Honestly, I'd stay away from Dex-cool. I own a GM truck, and read horror stories about dex-cool sludging up, and I even received a letter asking if I want to join the class-action lawsuit for it since the engine in my truck was effected. Hence why I use regular green stuff in her now.
I'd use Pentosin. Most German auto companies use it, incl VW and BMW. Plus, I use it in my computer. Couldn't be happier with the results.


----------



## BuddyWh (Nov 11, 2006)

*Re: (PrivateTucker)*


_Quote, originally posted by *PrivateTucker* »_Honestly, I'd stay away from Dex-cool. I own a GM truck, and read horror stories about dex-cool sludging up

It wasn't the Dexcool antifreeze... it was system design!
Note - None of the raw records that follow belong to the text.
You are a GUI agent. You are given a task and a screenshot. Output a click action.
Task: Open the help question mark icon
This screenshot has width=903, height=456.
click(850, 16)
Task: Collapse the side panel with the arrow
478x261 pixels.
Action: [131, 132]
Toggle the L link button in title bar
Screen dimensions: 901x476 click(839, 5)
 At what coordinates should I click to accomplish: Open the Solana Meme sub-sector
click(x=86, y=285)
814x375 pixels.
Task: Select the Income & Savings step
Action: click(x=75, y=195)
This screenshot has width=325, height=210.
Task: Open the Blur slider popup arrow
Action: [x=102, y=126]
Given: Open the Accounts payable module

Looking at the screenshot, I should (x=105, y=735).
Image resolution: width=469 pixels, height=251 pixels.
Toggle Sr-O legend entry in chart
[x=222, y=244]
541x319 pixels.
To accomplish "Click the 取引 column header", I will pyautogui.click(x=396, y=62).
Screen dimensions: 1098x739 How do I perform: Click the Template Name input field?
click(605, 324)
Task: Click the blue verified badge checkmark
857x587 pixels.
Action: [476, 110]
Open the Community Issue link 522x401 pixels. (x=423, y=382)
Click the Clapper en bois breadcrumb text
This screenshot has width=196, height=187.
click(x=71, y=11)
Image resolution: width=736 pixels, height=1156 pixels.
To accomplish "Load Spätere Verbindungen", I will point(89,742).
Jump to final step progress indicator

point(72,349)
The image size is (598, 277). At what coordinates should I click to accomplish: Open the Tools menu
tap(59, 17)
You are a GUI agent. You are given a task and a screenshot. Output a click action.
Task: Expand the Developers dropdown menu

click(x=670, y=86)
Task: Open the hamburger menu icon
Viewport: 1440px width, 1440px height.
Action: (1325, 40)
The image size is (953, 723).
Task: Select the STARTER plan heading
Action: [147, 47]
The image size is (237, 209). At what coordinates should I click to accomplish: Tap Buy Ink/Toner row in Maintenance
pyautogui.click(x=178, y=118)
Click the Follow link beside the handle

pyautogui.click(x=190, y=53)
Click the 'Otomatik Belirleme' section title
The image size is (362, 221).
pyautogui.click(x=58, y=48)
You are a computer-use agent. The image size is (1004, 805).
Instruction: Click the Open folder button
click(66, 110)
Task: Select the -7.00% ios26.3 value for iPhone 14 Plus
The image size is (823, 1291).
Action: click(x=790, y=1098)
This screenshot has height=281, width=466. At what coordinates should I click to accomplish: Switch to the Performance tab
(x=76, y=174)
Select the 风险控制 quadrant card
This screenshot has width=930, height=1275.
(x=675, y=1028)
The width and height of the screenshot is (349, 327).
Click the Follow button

Many people blamed the antifreeze, but it was proven not to be the causal factor. This is one of those urban myth things that never seems to go away.















As I recall it the problem GM had with system design: If a cooling system isn't maintained (level kept up) sludge will form caused by rusting of cast-iron block and heads. A couple things were going on in some GM systems: coolant systems were poorly designed, with air pockets above the level of antifreeze, and the radiator caps were defective so levels could drop without drawing from the overflow tanks. That allowed corrosion (rusting) with the cast iron... and sludge formed blocking radiator and heater cores!
First thing to understand is all anti-freezes are the same: they are some type of glycol. The difference is the anti-corrosive package. Dexcool is an OAT (organic acid technology) anti-corrosive and, from what I've read, G12/G12+ also uses OAT anti-corrosive. G12 MAY be a hybrid -- OAT in combination with something else. I don't know what and no-one has definitively said what!
Having said all that: I would suggest only using Dexcool for "top-ups" because it is widely available. If draining and flushing refill using G12/G12+ but shouldn't have to do that very often (5 years or so) as the OAT anti-corrosive is VERY long lived, which the green stuff is not. 
Speaking of green stuff.... one must NEVER EVER EVER put ANY green antifreeze of ANY formulation in a VW... especially our newer ones with G12 or G12+! The ULTRA bad thing about green (silicate) antifreezes is if the amount of the silicate in solution gets too high, it will fall out forming a gel-like sludge







which clogs cores! 
People have a bad habit of topping up with uncut antifreeze: you can get to that saturation point very quickly in any OAT system (G12 or Dexcool).


----------



## pressed (Jul 16, 2005)

*Re: (BuddyWh)*

The Dexcool EL I'm currently running is green and is silicate free. An exception to the rule I guess.


----------



## BuddyWh (Nov 11, 2006)

*Re: (pressed)*

Dexcool or "Dexcool compatible" should be an orangish color. I know there are low silicate or silicate free that are green but low / free silicate doesn't mean OAT anti-corrosive. It may be a high phospate or nitrate formulation like Japanese auto companies use.
If it's not an OAT formulation it isn't extended drain so one still should drain/refill after 2 years, max (or add an anti-corrosive package supplement).


----------



## mujjuman (Jul 29, 2004)

*Re: (BuddyWh)*

just be safe and use what VW says to use.... G12. its not like its THAT expensive.


----------



## pressed (Jul 16, 2005)

*Re: (mujjuman)*

Just a little update since changing back to G12: I flushed the system thoroughly and added my mix of 50% distilled water and 50% G12. The temp now sticks at a constant 190 whether the heater is on or not. (w/ dexcool the temp would drop considerably when the heater was on). I have to say I liked it better when it ran cooler, but would rather play it safe and keep the G12. Most likely I'll be picking up a 160 degree thermostat.


----------



## BuddyWh (Nov 11, 2006)

*Re: (mujjuman)*

Except what do you do when you're low on coolant and there's no VW dealership about?


----------



## BuddyWh (Nov 11, 2006)

*Re: (pressed)*

Must have been something else going on... maybe an incorrect mix ratio... all coolants are made from the same stuff: propylene glycol. The only difference is the anti-corrosive package which is very small percentage of volume and has no effect on cooling efficiency. 
Besides, operating temp is determined by the thermostat, as you are suspecting.
If using G12 makes you feel better, then by all means do so. It is your car and since the stuff you had was green I seriously doubt it was Dexcool anyway so you are much better off getting it out!


----------



## silverA4quattro (Jun 22, 2004)

*Re: (BuddyWh)*


_Quote, originally posted by *BuddyWh* »_Except what do you do when you're low on coolant and there's no VW dealership about? 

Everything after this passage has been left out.